Hackenburg reminded me that it was time to take a look around the factory … I could not wait. But before I went I wanted to know more about Schafer’s role within the SIA. He said: “For the past eight years I have been a member of the board of the directors for the Security Industry Association, currently serving as Treasurer and member of the Executive Committee. I am happy to say that I received the Security Industry Chairman’s Award 2015 in recognition of my contributions to the security industry.” It was around about this time that Jason Schimpf, Director Sales Operations arrived to take me on the factory tour. I bid farewell to both Whitney and Schafer and was escorted to the factory by both Hackenburg and Schimpf.

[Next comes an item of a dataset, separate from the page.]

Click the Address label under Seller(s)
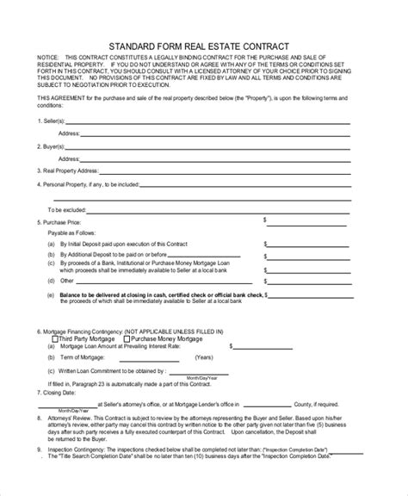[70, 133]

To my surprise, the factory is in the same building but on separate dedicated floors. On route, we passed the MegaLab. This was of great interest and I asked Schimpf to explain what this designated area was all about. He said: “This is where our integrators can come in and set up systems.” He went on to explain that installers can avail themselves of the products by way of testing them or set up systems in line with their specific needs. We spoke about the support for installers and how this practical hub is useful to people in the field and complementary to the web support of which there are lots. Schimpf reiterated the support to clients online via webinars and the ability to physically pop in and spend time in the MegaLab. When we arrived at the factory floors I was immediately impressed by the streamline flow of the production line for the various series of cameras and the organization that enables a response to specific volume demands. Schimpf pointed to the huge screen on the wall that depicted the workflow per product and he explained that volume could be handled via multi-tasking capabilities of the production staff. They simply moved to the relevant zone in the case of a high volume order that required immediate dispatch. The zonal sections were very clean clinical and well organized but most of all practical. It was clear to see that a quality management scheme was working in practice. I asked Schimpf who was responsible for the running of the factory and he said: “Steve Roberts is the Director Manufacturing … would you like to meet him?” I replied that I certainly would. With that Schmipf got on the phone and before long Roberts was leading us through the manufacturing process. I remarked on the well-organized use of space and the flow of production. Roberts said: “We are constantly refreshing our methodology in line with our quality management ethos. As you can see we are fully equipped to respond to our clients' needs.” They certainly are. It was a pleasure to meet everyone. I came away feeling creatively inspired regarding the application of these products, thinking; is it too late to restart Euro?